Each half-day, devoted to one of the 5 interdisciplinary missions that make up the establishment's scientific signature, also provided an opportunity to put a face to the names of the mission leaders officially appointed at the start of the year:
• Organise energy subsidiarity at the territorial scale - Stéphanie Dechézelles (TREE) and David Grégoire (LFCR) | Energy law | Energy efficiency, sobriety and energy poverty | Hydrogen, biogas and new energies | Materials for energy storage | Subsurface, a common good | Territorialisation, mobilisation and politicisation of energy
• Question borders and meet the challenge of differences - Damien Connil (DICE-IE2IA) and Joana Etchart (ALTER) | Otherness and identity | Borders: representations and cooperation | Hybridisation, comparison and circulation | Heritage, traces and commons | Multilingualism and interculturality | The Basque language
• Adapt coastal, forest and mountain ecosystems to make them more resilient - Christine Bouisset (TREE) and Matthias Vignon (ECOBIOP) | Climate impact on freshwater ecosystems | Impact of environmental change on coastal zones | Micro- and nano-plastics in marine and coastal environments | Pollutants and contaminants, including emerging ones | Environmental monitoring (sensors, bio-indicators, statistical modelling)
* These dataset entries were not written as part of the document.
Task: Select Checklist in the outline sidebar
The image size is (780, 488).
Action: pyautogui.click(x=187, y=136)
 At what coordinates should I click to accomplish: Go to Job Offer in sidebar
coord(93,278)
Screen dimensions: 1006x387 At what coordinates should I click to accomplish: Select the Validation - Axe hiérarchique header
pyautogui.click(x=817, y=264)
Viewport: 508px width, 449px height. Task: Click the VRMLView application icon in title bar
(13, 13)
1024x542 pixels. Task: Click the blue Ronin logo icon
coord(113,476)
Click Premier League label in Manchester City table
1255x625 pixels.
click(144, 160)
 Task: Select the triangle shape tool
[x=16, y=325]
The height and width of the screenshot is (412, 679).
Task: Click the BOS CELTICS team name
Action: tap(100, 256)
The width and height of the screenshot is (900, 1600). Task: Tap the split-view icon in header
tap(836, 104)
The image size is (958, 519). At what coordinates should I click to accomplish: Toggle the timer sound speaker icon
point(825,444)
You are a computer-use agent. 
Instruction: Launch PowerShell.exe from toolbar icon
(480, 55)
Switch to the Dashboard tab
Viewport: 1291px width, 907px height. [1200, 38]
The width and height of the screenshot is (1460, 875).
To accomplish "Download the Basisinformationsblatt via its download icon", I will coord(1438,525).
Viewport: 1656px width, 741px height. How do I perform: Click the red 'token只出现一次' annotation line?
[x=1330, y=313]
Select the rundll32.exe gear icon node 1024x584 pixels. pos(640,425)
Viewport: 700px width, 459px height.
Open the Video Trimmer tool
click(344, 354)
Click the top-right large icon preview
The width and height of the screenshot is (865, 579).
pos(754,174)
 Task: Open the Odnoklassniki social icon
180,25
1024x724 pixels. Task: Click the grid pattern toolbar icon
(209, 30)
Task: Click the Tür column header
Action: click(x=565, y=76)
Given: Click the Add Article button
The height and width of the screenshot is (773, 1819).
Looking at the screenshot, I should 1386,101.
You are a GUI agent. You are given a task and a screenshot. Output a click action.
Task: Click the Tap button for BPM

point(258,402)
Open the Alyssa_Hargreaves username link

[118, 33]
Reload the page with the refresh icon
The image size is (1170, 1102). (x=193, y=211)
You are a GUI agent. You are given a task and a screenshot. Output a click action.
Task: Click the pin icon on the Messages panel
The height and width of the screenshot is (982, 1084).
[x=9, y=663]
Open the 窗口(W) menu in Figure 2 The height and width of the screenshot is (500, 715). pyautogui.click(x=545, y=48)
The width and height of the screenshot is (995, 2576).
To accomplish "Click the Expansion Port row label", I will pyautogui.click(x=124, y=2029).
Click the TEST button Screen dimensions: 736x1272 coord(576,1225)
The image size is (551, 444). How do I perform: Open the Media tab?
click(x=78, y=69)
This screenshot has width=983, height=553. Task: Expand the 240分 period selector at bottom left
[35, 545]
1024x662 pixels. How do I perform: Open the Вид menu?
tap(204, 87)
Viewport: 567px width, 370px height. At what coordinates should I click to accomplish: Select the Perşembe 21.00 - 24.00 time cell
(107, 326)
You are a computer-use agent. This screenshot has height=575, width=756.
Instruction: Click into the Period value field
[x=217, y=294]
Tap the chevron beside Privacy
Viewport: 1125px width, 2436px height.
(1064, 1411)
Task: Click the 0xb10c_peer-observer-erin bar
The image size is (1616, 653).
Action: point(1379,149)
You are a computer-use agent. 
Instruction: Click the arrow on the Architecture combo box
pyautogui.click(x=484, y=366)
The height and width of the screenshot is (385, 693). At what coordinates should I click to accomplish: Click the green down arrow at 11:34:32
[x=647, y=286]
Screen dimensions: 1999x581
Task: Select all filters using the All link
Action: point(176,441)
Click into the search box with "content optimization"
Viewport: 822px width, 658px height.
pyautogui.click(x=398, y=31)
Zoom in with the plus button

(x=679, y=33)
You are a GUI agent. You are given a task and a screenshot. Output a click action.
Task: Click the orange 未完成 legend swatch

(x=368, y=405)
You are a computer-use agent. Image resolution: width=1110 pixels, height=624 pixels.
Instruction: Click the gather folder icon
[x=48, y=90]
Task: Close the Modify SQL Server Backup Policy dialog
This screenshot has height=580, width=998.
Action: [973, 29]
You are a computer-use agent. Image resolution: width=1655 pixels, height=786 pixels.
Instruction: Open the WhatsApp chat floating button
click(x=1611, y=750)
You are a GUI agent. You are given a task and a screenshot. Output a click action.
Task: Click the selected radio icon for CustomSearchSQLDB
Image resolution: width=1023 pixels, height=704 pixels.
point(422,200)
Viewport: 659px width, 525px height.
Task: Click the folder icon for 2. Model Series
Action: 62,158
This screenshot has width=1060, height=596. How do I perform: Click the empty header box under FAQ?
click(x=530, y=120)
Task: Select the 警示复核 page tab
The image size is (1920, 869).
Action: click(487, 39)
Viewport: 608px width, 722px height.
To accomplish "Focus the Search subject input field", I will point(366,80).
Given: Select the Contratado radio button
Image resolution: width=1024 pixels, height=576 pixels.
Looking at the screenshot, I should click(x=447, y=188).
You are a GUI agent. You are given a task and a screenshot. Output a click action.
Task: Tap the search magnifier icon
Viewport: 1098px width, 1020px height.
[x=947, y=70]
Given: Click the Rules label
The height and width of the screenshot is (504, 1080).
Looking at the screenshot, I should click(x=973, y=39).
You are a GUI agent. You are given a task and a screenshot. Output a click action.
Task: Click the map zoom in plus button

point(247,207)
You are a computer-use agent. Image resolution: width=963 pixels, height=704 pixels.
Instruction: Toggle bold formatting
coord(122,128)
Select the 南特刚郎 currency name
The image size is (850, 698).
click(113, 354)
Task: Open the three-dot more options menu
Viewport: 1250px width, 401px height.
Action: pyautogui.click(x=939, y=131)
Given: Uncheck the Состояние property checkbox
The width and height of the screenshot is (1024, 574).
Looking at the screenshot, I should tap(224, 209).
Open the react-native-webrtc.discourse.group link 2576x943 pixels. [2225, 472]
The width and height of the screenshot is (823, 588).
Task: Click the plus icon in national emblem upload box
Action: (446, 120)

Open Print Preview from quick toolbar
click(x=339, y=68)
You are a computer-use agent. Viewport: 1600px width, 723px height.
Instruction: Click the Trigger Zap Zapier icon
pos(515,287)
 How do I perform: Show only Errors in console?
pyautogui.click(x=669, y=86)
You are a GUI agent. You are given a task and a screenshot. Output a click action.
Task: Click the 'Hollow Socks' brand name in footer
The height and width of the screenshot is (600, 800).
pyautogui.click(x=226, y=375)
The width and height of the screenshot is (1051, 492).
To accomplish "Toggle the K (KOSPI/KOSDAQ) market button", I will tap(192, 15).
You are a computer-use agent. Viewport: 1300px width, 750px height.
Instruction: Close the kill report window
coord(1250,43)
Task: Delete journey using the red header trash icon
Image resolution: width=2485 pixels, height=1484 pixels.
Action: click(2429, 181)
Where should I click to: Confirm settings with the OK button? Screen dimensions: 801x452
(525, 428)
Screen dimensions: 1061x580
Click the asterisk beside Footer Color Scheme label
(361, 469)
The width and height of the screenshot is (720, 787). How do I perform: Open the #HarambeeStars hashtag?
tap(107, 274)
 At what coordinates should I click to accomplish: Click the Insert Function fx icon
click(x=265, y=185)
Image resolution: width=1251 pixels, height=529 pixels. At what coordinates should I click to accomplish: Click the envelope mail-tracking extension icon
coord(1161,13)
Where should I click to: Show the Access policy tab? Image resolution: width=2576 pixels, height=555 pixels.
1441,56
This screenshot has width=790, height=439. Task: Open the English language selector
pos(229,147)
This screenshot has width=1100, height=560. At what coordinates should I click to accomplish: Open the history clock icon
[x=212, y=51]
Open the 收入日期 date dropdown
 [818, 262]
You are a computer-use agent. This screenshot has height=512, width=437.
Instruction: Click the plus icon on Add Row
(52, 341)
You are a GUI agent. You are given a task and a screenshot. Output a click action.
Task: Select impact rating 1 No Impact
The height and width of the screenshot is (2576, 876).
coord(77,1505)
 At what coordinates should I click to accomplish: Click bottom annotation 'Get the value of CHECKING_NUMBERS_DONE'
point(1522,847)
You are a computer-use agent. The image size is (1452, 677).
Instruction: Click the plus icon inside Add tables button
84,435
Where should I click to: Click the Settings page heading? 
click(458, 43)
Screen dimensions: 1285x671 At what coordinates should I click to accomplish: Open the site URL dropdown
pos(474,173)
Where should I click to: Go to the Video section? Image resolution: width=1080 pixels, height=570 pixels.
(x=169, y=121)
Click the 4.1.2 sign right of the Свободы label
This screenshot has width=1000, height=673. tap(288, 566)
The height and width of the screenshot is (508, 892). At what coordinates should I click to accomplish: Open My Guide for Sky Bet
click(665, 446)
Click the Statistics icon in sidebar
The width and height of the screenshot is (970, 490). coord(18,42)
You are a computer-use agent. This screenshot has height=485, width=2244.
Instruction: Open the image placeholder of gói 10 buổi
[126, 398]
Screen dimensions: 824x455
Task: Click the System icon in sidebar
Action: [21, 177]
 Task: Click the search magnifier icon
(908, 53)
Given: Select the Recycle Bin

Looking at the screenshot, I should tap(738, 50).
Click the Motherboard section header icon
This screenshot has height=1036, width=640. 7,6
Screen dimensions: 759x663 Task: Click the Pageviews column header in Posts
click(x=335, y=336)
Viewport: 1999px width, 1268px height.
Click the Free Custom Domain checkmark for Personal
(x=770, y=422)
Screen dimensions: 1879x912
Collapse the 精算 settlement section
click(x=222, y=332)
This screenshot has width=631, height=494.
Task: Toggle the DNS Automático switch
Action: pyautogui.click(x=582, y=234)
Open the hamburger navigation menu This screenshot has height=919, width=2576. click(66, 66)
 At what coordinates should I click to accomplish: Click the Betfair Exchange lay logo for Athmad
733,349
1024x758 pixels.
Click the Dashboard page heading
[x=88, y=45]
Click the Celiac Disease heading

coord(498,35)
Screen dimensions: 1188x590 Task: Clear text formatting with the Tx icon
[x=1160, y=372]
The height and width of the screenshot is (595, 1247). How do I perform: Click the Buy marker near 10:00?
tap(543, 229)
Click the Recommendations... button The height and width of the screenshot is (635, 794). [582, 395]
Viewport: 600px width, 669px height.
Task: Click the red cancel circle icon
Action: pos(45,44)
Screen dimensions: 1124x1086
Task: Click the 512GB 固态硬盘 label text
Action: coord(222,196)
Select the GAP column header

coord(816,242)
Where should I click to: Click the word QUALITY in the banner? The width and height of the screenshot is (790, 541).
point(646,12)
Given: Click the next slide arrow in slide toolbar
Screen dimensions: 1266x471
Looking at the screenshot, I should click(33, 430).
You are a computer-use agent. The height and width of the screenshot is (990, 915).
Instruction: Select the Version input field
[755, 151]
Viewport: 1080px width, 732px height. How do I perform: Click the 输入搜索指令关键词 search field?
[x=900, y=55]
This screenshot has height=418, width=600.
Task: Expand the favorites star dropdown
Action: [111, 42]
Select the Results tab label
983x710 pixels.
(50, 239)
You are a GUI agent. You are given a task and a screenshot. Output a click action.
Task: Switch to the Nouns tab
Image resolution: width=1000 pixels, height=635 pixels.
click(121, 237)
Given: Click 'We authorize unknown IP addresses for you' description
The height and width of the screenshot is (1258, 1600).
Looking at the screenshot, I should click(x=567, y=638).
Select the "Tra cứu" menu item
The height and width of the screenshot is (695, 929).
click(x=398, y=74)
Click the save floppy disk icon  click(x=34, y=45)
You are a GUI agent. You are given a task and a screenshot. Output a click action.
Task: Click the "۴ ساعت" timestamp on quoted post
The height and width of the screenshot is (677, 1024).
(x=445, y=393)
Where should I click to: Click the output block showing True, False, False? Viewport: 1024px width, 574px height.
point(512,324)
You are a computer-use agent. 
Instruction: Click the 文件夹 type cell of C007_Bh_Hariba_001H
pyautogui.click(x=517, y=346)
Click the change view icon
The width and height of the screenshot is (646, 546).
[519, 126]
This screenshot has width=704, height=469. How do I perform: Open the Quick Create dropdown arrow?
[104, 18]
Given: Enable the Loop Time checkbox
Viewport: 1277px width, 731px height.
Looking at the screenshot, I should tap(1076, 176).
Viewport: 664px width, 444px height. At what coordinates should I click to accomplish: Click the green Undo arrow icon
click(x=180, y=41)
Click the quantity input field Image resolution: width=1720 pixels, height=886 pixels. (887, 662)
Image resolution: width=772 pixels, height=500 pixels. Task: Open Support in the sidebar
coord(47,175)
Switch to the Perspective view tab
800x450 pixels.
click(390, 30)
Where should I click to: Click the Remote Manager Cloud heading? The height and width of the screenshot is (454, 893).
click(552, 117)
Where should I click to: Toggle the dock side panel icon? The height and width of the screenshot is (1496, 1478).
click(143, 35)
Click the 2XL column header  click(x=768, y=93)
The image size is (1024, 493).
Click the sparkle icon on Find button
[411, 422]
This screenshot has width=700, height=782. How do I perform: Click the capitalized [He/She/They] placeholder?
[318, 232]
• Represent and build territories of the future - Sandrine Cueille-Renucci (LIREM) - Céline Perlot-Bascoulès (SIAME) | Adapt regions to environmental change | Low-carbon construction | Autonomous housing, adapting habitats and urban environments | New collective and individual behaviours | New societal and regulatory issues
• Concile development, a safe environment and preserved biodiversity - Maud Save (IPREM) and Karine Brugirard-Ricaud (NUMEA) | Aquaculture and nutrition | Carbon capture and geological storage | Eco-processes | Bio-inspired materials | Food safety
The forum opened with a talk by Jean-Claude Duplessy, a geochemist specialising in the oceans, emeritus Director of research at CNRS French National Research Center and a member of the French Academy of Sciences, author of the book Turmoil on the Planet in 1990 and contributor to the Intergovernmental Panel on Climate Change report on climate change in 2001. The scientist discussed a number of environmental problems associated with our current lifestyles and energy needs, drawing up a realistic assessment of the current situation, outlining possible solutions, and concluding with the major research effort that will be required “to avoid turbulence.”
The strong student attendance (250 students in Anglet on Thursday, 100 and 150 in Pau on Wednesday and Friday respectively) was remarkable. The collaborative workshops on Thursday were a great success, and the discussions could have gone on for a long time...
The wide variety of subjects presented and the didactic efforts of the speakers enabled everyone to grasp the breadth of research issues addressed by UPPA laboratories as they serve the UPPA’s 5 interdisciplinary missions as well as society.